■ 网页摘录 ■
·····
Python BeautifulSoup:查找元素
简介
- find 是查找并返回符合条件的第1个元素。
- find_all 是查找并返回所有符合条件的元素。
- select_one 是查找并返回符合条件的第1个元素。
- select 是查找并返回所有符合条件的元素。
find、find_all 示例
示例:使用 name 指定标签名
代码:
from bs4 import BeautifulSoup
html_content = '''
<div>测试01</div>
<div>测试02</div>
<h1>测试H1</h1>
'''
soup = BeautifulSoup(html_content, 'html.parser')
print('--------- find_all ---------')
for ele in soup.find_all(name='div'):
print(ele)
print('--------- find ---------')
print(soup.find(name='div'))
执行结果:
--------- find_all ---------
<div>测试01</div>
<div>测试02</div>
--------- find ---------
<div>测试01</div>
示例:直接指定标签名
代码:
from bs4 import BeautifulSoup
html_content = '''
<div>测试01</div>
<div>测试02</div>
<h1>测试H1</h1>
'''
soup = BeautifulSoup(html_content, 'html.parser')
·····
■ 所给资料 ■
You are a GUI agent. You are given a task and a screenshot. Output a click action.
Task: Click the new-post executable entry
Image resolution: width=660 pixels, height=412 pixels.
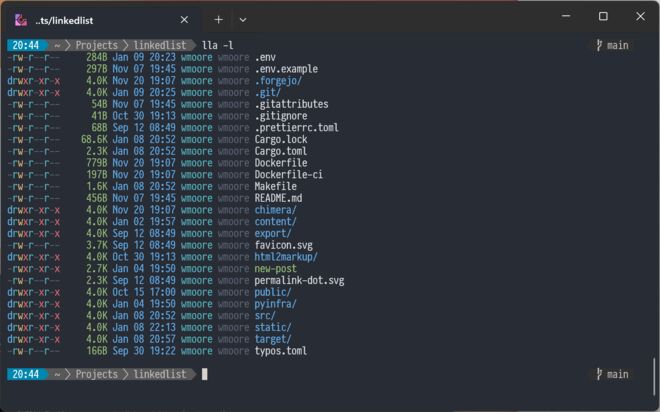tap(275, 268)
·····
■ 任务说明 ■
#1 网页摘录中,find_all 查找并返回的是什么?
#2 请照录网页摘录中从“find、find_all 示例”起到“print('--------- find ---------')”止的那一段文字。

■ 各题解答 ■
#1 所有符合条件的元素。

#2
find、find_all 示例
示例:使用 name 指定标签名
代码:
from bs4 import BeautifulSoup
html_content = '''
<div>测试01</div>
<div>测试02</div>
<h1>测试H1</h1>
'''
soup = BeautifulSoup(html_content, 'html.parser')
print('--------- find_all ---------')
for ele in soup.find_all(name='div'):
print(ele)
print('--------- find ---------')